_Required action_:
Take the records underneath and set them down exactly.

_Saved data entries_:
********************
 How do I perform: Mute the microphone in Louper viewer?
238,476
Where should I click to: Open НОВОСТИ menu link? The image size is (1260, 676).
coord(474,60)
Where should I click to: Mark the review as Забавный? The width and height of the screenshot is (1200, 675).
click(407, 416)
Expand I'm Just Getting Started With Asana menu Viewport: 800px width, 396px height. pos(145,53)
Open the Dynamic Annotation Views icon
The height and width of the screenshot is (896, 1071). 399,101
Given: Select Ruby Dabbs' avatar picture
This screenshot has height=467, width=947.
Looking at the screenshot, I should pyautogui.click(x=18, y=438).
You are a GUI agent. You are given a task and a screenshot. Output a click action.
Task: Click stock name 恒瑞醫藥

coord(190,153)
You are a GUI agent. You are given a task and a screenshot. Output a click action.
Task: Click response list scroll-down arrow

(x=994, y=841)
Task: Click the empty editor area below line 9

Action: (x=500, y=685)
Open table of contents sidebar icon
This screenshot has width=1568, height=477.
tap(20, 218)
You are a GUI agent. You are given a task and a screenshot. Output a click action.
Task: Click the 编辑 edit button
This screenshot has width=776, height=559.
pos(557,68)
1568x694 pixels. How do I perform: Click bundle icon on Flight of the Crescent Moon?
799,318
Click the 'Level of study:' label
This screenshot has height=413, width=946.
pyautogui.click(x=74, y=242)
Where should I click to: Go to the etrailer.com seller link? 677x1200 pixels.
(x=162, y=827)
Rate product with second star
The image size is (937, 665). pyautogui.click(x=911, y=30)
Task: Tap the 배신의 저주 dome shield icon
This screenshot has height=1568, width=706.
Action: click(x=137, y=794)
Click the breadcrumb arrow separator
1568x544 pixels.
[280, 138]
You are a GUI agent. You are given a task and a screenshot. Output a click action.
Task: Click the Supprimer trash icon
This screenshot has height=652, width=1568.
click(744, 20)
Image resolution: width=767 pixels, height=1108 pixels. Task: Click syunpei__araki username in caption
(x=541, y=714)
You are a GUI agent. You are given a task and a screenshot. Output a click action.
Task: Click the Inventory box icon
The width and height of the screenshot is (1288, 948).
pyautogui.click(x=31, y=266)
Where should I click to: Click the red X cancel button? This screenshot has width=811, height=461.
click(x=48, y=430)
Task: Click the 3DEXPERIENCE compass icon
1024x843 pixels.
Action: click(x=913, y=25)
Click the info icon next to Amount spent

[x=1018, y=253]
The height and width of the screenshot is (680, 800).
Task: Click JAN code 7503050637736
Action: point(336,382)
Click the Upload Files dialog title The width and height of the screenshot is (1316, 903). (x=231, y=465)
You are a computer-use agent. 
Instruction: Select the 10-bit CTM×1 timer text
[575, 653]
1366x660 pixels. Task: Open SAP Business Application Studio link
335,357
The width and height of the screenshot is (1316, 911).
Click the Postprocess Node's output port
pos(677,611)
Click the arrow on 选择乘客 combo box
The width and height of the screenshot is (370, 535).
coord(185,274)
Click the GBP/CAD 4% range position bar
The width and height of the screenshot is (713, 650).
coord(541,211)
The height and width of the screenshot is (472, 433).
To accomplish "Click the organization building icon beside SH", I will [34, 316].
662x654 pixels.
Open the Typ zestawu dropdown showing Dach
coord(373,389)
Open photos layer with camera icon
********************
_Solution for this problem_:
 How do I perform: Mute the microphone in Louper viewer?
238,476
Where should I click to: Open НОВОСТИ menu link? The image size is (1260, 676).
coord(474,60)
Where should I click to: Mark the review as Забавный? The width and height of the screenshot is (1200, 675).
click(407, 416)
Expand I'm Just Getting Started With Asana menu Viewport: 800px width, 396px height. pos(145,53)
Open the Dynamic Annotation Views icon
The height and width of the screenshot is (896, 1071). 399,101
Given: Select Ruby Dabbs' avatar picture
This screenshot has height=467, width=947.
Looking at the screenshot, I should pyautogui.click(x=18, y=438).
You are a GUI agent. You are given a task and a screenshot. Output a click action.
Task: Click stock name 恒瑞醫藥

coord(190,153)
You are a GUI agent. You are given a task and a screenshot. Output a click action.
Task: Click response list scroll-down arrow

(x=994, y=841)
Task: Click the empty editor area below line 9

Action: (x=500, y=685)
Open table of contents sidebar icon
This screenshot has width=1568, height=477.
tap(20, 218)
You are a GUI agent. You are given a task and a screenshot. Output a click action.
Task: Click the 编辑 edit button
This screenshot has width=776, height=559.
pos(557,68)
1568x694 pixels. How do I perform: Click bundle icon on Flight of the Crescent Moon?
799,318
Click the 'Level of study:' label
This screenshot has height=413, width=946.
pyautogui.click(x=74, y=242)
Where should I click to: Go to the etrailer.com seller link? 677x1200 pixels.
(x=162, y=827)
Rate product with second star
The image size is (937, 665). pyautogui.click(x=911, y=30)
Task: Tap the 배신의 저주 dome shield icon
This screenshot has height=1568, width=706.
Action: click(x=137, y=794)
Click the breadcrumb arrow separator
1568x544 pixels.
[280, 138]
You are a GUI agent. You are given a task and a screenshot. Output a click action.
Task: Click the Supprimer trash icon
This screenshot has height=652, width=1568.
click(744, 20)
Image resolution: width=767 pixels, height=1108 pixels. Task: Click syunpei__araki username in caption
(x=541, y=714)
You are a GUI agent. You are given a task and a screenshot. Output a click action.
Task: Click the Inventory box icon
The width and height of the screenshot is (1288, 948).
pyautogui.click(x=31, y=266)
Where should I click to: Click the red X cancel button? This screenshot has width=811, height=461.
click(x=48, y=430)
Task: Click the 3DEXPERIENCE compass icon
1024x843 pixels.
Action: click(x=913, y=25)
Click the info icon next to Amount spent

[x=1018, y=253]
The height and width of the screenshot is (680, 800).
Task: Click JAN code 7503050637736
Action: point(336,382)
Click the Upload Files dialog title The width and height of the screenshot is (1316, 903). (x=231, y=465)
You are a computer-use agent. 
Instruction: Select the 10-bit CTM×1 timer text
[575, 653]
1366x660 pixels. Task: Open SAP Business Application Studio link
335,357
The width and height of the screenshot is (1316, 911).
Click the Postprocess Node's output port
pos(677,611)
Click the arrow on 选择乘客 combo box
The width and height of the screenshot is (370, 535).
coord(185,274)
Click the GBP/CAD 4% range position bar
The width and height of the screenshot is (713, 650).
coord(541,211)
The height and width of the screenshot is (472, 433).
To accomplish "Click the organization building icon beside SH", I will [34, 316].
662x654 pixels.
Open the Typ zestawu dropdown showing Dach
coord(373,389)
Open photos layer with camera icon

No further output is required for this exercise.